Ces démissions traduisent la précarisation du métier : « depuis les années 1990, les réformes successives élargissent le périmètre de la mission des profs, incluant de l’administratif et de la bureautique, tout en diminuant leurs moyens, explique Sandrine Garcia, sociologue et auteur de l’essai Quand les profs claquent la porte (2021).

Selon cette maître de conférences en sociologie à l’université de Paris-Dauphine, « on demande toujours plus aux enseignants, avec toujours moins de moyen. Or, quand les objectifs sont inatteignables, les souffrances sont immenses et la désillusion brutale, surtout pour des métiers à vocation comme l’enseignement ».

68% des parents n’ont pas confiance dans l’éducation nationale pour endiguer le mal-être des enseignants

Selon un sondage IFOP publié ce 2 septembre 2021 et intitulé « Quand les parents notent l’école », 68% des parents n’auraient pas confiance en l’institution pour endiguer le mal-être des enseignants. Même constat quant au contenu des cours pour leurs enfants : 69 % estiment que le niveau scolaire s’est détérioré (+ 6 points par rapport à 2019).

Les coupes sèches dans les budget de l’Éducation nationale sont responsables de la dégradation de la qualité de l’Enseignement public Français. Mais les manques de budget ne sont pas seuls responsables, les lacunes de la formation initiale sont également au cœur des critiques.

Des profs jetés dans le grand bain face aux élèves sans avoir été préparés. En 2018, seuls 25 % des profs français se sentaient ainsi bien ou très bien préparés pour « le suivi de l’apprentissage et de la progression des élèves » contre 56 % de leurs homologues anglais, d’après une note du ministère parue en juin 2019.

1 prof sur 2 a déjà été en situation de burn-out

Les conséquence de cette gestion managériale à la start-up nation de l’enseignement national sont catastrophiques. Près d’un prof sur deux (46%) dit avoir déjà été en situation de burn-out au cours de sa carrière, selon un sondage PSOS publié en février dernier.

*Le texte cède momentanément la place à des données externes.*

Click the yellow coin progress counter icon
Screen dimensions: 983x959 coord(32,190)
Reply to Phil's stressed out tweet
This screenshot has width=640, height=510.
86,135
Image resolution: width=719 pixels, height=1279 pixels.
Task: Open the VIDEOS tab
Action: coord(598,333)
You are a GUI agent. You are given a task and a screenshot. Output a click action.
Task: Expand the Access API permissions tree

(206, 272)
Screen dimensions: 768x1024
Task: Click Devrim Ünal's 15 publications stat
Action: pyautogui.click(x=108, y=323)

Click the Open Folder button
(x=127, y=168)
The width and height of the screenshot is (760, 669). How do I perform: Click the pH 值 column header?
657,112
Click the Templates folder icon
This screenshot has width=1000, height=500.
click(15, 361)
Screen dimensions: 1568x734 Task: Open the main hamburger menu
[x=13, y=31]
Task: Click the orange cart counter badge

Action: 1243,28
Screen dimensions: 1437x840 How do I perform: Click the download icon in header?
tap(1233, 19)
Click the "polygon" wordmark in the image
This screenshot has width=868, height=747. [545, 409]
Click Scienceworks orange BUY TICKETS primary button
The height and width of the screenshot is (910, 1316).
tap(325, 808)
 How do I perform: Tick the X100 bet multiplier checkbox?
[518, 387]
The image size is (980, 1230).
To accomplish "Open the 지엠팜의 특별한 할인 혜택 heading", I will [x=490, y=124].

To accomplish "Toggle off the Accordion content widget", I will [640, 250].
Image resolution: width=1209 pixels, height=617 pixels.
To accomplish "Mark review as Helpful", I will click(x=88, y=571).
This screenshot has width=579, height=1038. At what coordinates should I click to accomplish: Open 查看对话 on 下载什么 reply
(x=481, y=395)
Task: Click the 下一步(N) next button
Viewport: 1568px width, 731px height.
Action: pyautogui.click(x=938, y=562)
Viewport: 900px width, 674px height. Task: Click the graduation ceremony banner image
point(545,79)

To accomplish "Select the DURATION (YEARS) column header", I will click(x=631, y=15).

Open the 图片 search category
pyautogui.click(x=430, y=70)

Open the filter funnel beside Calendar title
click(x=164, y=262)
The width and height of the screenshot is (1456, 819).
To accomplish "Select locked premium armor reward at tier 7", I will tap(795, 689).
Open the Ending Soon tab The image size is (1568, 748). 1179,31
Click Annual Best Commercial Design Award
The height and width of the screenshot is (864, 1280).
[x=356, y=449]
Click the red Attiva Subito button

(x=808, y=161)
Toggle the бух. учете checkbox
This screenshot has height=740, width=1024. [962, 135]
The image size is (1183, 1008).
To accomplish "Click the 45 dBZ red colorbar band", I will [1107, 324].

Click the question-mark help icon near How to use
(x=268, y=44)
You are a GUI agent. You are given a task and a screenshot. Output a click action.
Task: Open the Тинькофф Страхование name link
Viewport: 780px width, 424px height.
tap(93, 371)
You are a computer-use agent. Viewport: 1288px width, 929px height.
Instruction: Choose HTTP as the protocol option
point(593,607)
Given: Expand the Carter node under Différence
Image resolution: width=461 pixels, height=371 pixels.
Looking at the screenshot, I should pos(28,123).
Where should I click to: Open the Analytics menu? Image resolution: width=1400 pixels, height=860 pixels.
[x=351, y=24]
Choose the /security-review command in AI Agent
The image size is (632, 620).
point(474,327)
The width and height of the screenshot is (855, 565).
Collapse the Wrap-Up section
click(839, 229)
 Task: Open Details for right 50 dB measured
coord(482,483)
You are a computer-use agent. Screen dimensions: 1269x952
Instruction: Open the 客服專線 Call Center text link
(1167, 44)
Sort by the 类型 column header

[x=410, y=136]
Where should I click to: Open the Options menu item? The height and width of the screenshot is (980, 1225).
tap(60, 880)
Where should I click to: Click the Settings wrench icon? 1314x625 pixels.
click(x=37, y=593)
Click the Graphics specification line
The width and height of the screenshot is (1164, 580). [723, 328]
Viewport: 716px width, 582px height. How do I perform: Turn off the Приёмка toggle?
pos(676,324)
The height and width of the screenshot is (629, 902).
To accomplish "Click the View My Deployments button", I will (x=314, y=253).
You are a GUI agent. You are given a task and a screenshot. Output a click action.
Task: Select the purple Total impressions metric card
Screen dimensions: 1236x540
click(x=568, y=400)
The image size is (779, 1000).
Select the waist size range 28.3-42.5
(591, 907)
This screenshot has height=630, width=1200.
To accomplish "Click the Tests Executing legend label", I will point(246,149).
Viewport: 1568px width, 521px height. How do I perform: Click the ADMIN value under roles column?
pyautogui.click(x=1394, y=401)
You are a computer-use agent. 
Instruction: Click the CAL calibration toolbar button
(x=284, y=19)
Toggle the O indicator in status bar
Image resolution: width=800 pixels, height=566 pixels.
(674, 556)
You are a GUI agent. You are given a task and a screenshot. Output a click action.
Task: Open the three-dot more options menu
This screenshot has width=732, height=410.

Les Chefs d’établissements ne sont pas épargnés : 80% des chefs d’établissement sont en « dépression ou ont le sentiment de déprimer » et près de 13% ont des « pensées suicidaires » d’après une enquête commandée par le syndicat des chefs d’établissements SNPDEN-Unsa publiée en Juin 2020 et relayée par notre article du 9 Juillet 2020.

7 000 suppressions de postes d’enseignants depuis le début du quinquennat

Dans ce contexte, se sont plus de 400 écoles rurales qui ont disparu à la rentrée 2019.
Les suppressions de poste dans l’éducation nationale se poursuivent : 1 800 suppressions de postes en cette rentrée, 7 000 depuis le début du quinquennat !

Face à la destruction méthodique de l’éducation nationale par plus de 30 ans de politiques néolibérales, la France insoumise propose depuis de longues années un plan de recrutement de plusieurs dizaines de milliers d’enseignants, le dégel du point d’indice et l’augmentation des salaires. Il y a urgence.